The task: Provide the entries once more, identical in every word.

Provided material:
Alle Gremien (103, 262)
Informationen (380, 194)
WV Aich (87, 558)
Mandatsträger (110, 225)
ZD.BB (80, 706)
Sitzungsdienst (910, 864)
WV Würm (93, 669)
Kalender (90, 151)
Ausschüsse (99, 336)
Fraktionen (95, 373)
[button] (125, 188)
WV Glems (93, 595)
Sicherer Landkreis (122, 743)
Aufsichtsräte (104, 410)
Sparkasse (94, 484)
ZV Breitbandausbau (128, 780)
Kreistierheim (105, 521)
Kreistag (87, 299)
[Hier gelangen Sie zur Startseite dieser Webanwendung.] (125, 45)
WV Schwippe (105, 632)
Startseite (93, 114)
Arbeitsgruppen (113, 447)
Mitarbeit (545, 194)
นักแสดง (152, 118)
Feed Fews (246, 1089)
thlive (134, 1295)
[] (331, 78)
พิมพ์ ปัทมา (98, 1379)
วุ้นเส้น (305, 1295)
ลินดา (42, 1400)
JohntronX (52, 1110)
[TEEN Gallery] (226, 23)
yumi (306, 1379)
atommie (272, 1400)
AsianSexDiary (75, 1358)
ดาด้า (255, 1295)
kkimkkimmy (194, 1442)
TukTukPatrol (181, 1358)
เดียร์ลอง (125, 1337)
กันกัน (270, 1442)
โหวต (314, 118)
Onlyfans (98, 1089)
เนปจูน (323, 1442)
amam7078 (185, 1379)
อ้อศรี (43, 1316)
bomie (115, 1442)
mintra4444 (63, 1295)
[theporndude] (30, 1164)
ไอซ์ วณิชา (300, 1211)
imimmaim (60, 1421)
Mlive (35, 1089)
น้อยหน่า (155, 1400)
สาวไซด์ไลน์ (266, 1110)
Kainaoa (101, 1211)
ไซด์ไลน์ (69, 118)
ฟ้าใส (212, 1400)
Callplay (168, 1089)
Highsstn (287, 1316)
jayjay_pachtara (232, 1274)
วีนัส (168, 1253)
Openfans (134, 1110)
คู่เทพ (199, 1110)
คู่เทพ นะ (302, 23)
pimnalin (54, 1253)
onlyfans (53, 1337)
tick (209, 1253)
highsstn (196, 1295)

Written solution:
Alle Gremien (103, 262)
Informationen (380, 194)
WV Aich (87, 558)
Mandatsträger (110, 225)
ZD.BB (80, 706)
Sitzungsdienst (910, 864)
WV Würm (93, 669)
Kalender (90, 151)
Ausschüsse (99, 336)
Fraktionen (95, 373)
[button] (125, 188)
WV Glems (93, 595)
Sicherer Landkreis (122, 743)
Aufsichtsräte (104, 410)
Sparkasse (94, 484)
ZV Breitbandausbau (128, 780)
Kreistierheim (105, 521)
Kreistag (87, 299)
[Hier gelangen Sie zur Startseite dieser Webanwendung.] (125, 45)
WV Schwippe (105, 632)
Startseite (93, 114)
Arbeitsgruppen (113, 447)
Mitarbeit (545, 194)
นักแสดง (152, 118)
Feed Fews (246, 1089)
thlive (134, 1295)
[] (331, 78)
พิมพ์ ปัทมา (98, 1379)
วุ้นเส้น (305, 1295)
ลินดา (42, 1400)
JohntronX (52, 1110)
[TEEN Gallery] (226, 23)
yumi (306, 1379)
atommie (272, 1400)
AsianSexDiary (75, 1358)
ดาด้า (255, 1295)
kkimkkimmy (194, 1442)
TukTukPatrol (181, 1358)
เดียร์ลอง (125, 1337)
กันกัน (270, 1442)
โหวต (314, 118)
Onlyfans (98, 1089)
เนปจูน (323, 1442)
amam7078 (185, 1379)
อ้อศรี (43, 1316)
bomie (115, 1442)
mintra4444 (63, 1295)
[theporndude] (30, 1164)
ไอซ์ วณิชา (300, 1211)
imimmaim (60, 1421)
Mlive (35, 1089)
น้อยหน่า (155, 1400)
สาวไซด์ไลน์ (266, 1110)
Kainaoa (101, 1211)
ไซด์ไลน์ (69, 118)
ฟ้าใส (212, 1400)
Callplay (168, 1089)
Highsstn (287, 1316)
jayjay_pachtara (232, 1274)
วีนัส (168, 1253)
Openfans (134, 1110)
คู่เทพ (199, 1110)
คู่เทพ นะ (302, 23)
pimnalin (54, 1253)
onlyfans (53, 1337)
tick (209, 1253)
highsstn (196, 1295)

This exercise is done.